**Document:**
· · · · · · ·
It was a few years ago before the advent of Google that people I knew would ask me for the name of Sancho’s donkey. I was always rendered speechless in not knowing.

When my neighbour, Clare Smith moved out of his house (he was in his late 90s) I inherited a 100 year-old Chickering baby grand, a first edition of Hemingway’s The Old Man and the Sea and a 1950 Editorial Juventud –Barcelona edition of Don Quijote de la Mancha with text and notes by Martín De Riquer.


It is to this edition that I sat down to read in search of the name of Sancho Panza’s donkey. I soon found it. The name, el rucio, is not technically the donkey’s name but more of a description, a diferenciation from other beasts.

My on line diccionario de la Real Academia Española defines rucio:

rucio, cia.

(Del lat. roscĭdus, de ros, rocío).
1. adj. Dicho de una bestia: De color pardo claro, blanquecino o canoso. U. t. c. s.

This translates as a beast of light “pardo” colour, whitish and gray as in the gray of gray hair. The word pardo is vague. The dictionary defines pardo as:

pardo, da.
(Del lat. pardus, leopardo, por el color; cf. pardal).

1. adj. Del color de la tierra, o de la piel del oso común, intermedio entre blanco y negro, con tinte rojo amarillento, y más oscuro que el gris.

This means that pardo (as in leopard-like) is earth-coloured or the colour of a common bear.
· · · · · · ·
(Entries on where items appear)
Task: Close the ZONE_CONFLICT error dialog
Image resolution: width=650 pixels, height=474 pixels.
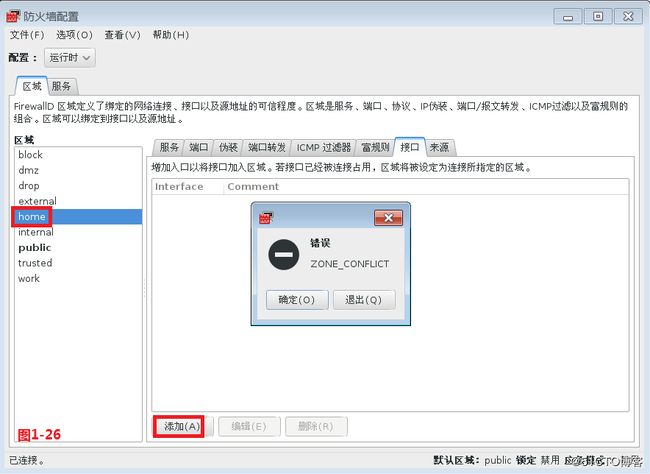Action: pyautogui.click(x=388, y=217)
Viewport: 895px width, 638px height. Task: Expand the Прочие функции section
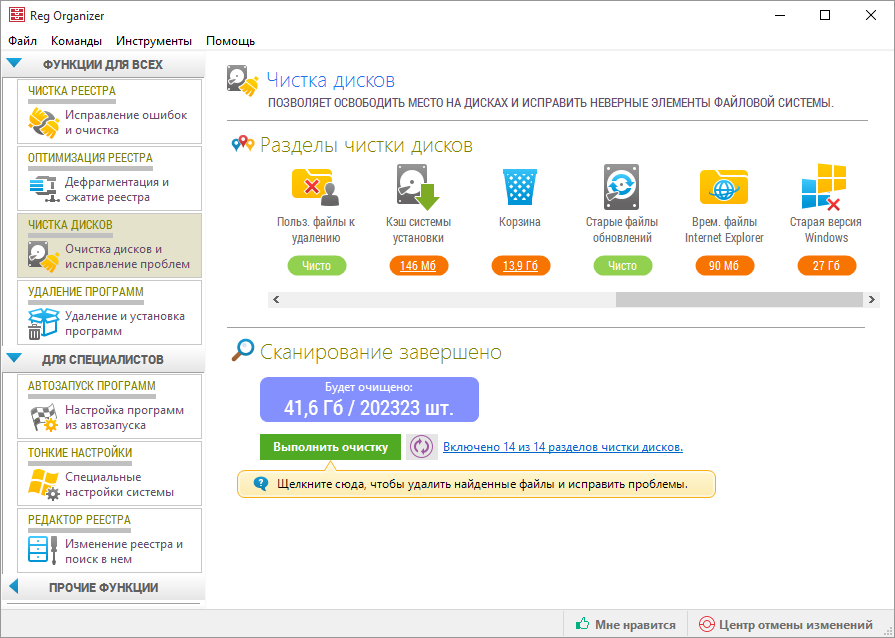(x=14, y=587)
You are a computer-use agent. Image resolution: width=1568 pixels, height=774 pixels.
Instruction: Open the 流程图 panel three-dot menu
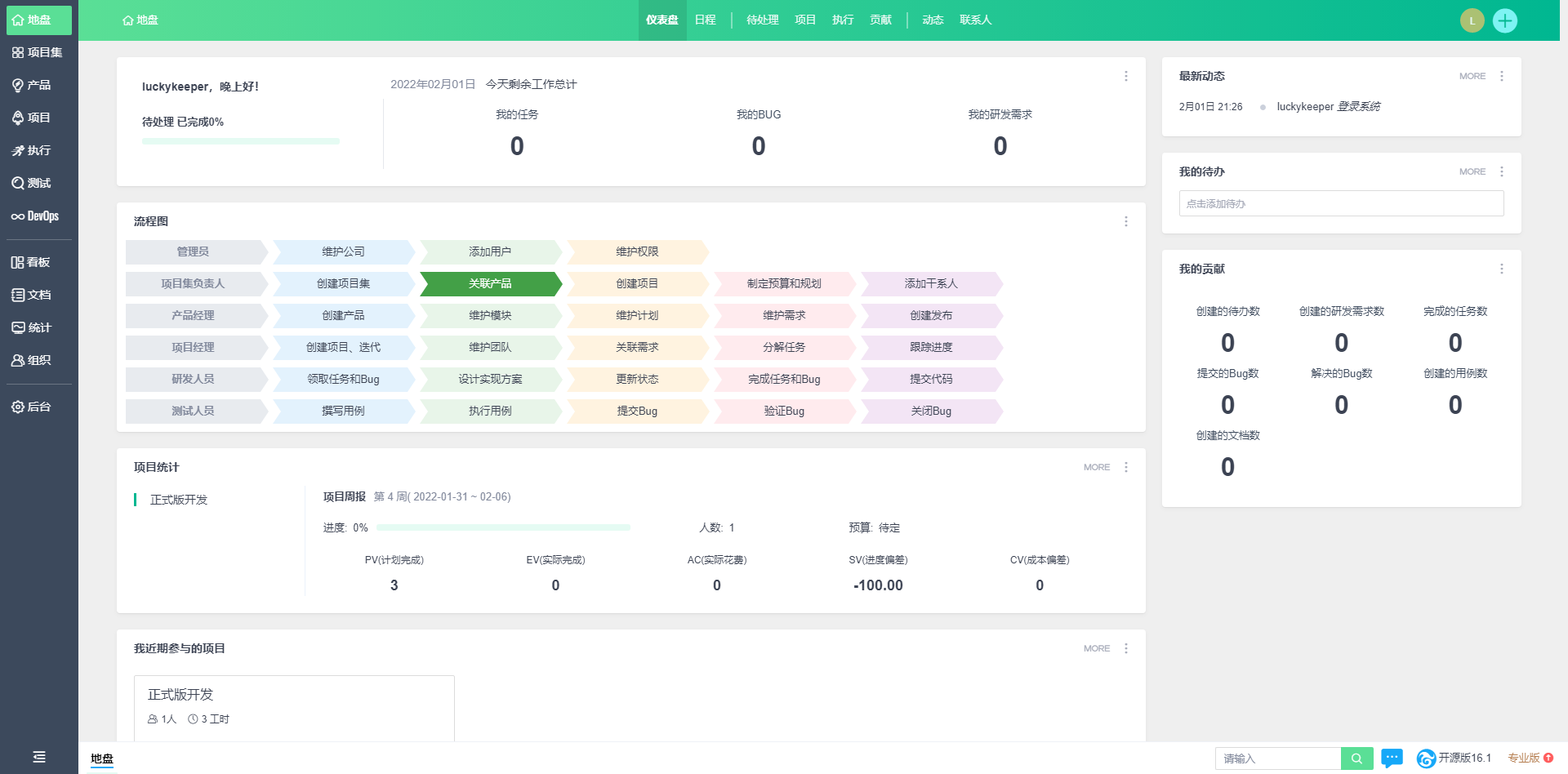pos(1125,221)
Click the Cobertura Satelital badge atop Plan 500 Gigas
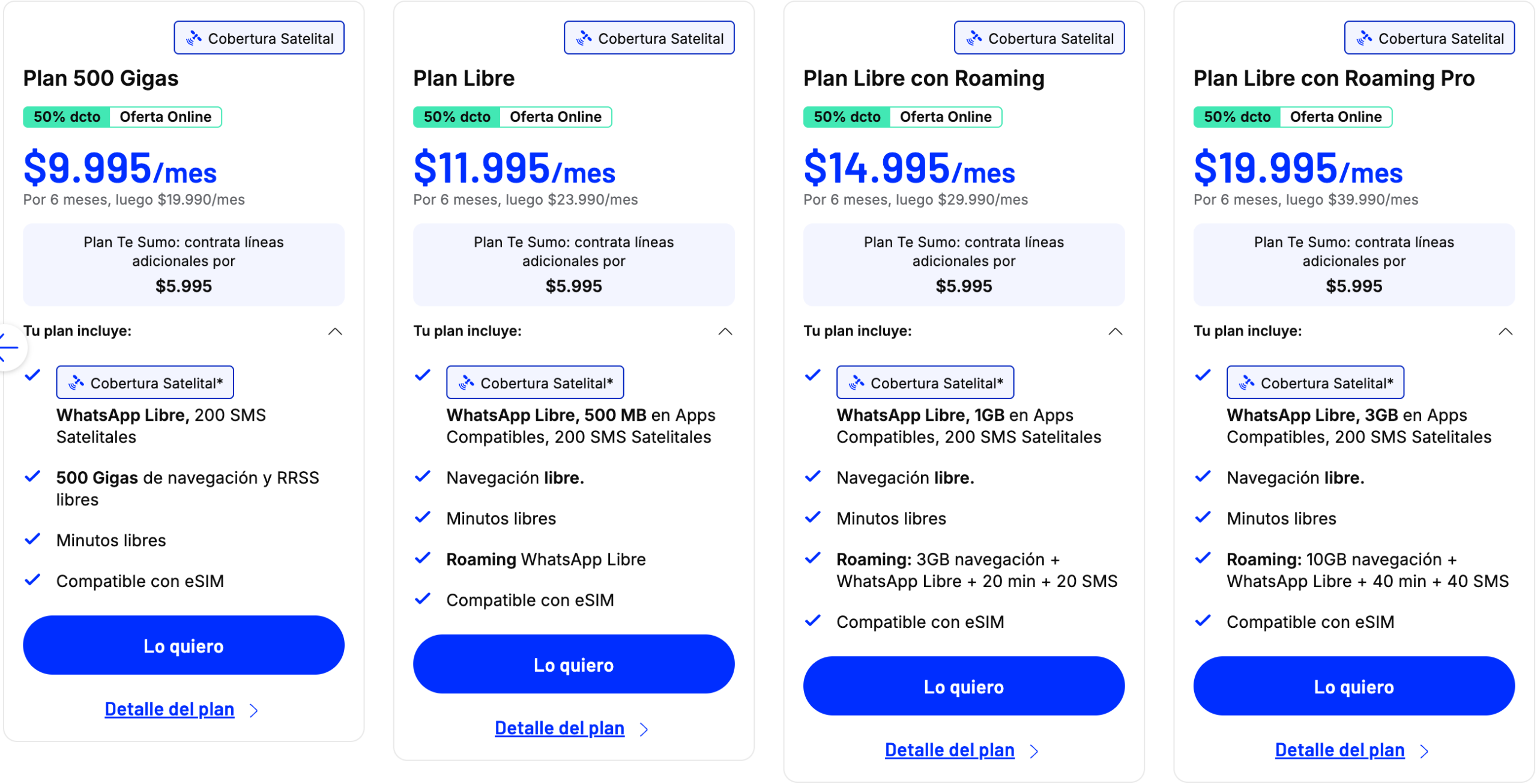The width and height of the screenshot is (1537, 784). [x=259, y=38]
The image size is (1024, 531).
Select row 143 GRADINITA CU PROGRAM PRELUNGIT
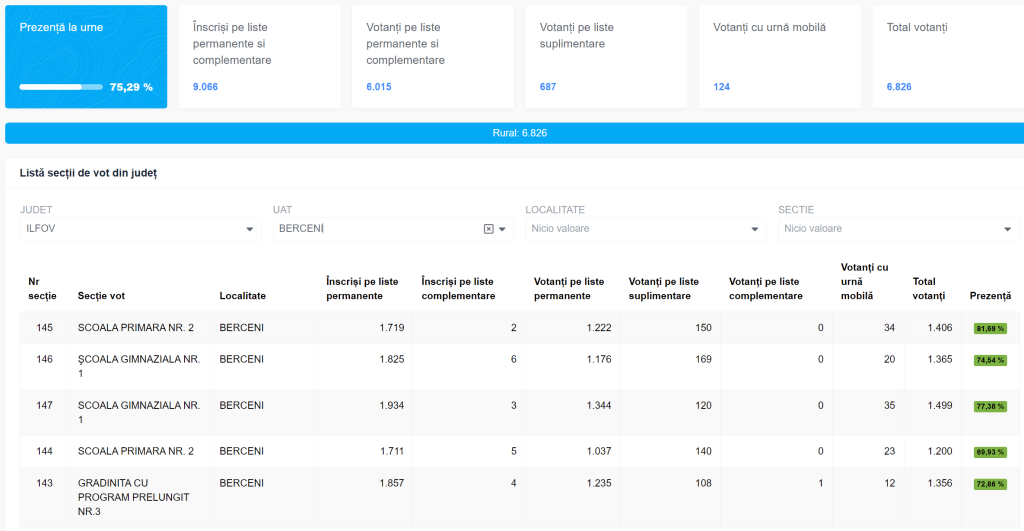133,497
· · · · · · ·
**Task set:**
1/ List every item the writer of the Sancho Panza essay inherited from the neighbor.
2/ Answer these questions from the Sancho Panza essay:
(a) How old was Clare Smith when he moved out of his house?
(b) Who supplied the text and notes for the 1950 edition of Don Quijote de la Mancha?
(c) According to the dictionary, what Latin word does "pardo" come from?
The entries have no connection to the Sancho Panza essay.

**Exercise results:**
1/
- A 100-year-old Chickering baby grand
- A first edition of Hemingway's The Old Man and the Sea
- A 1950 Editorial Juventud–Barcelona edition of Don Quijote de la Mancha, with text and notes by Martín De Riquer

2/
(a) In his late 90s
(b) Martín De Riquer
(c) Pardus, meaning leopard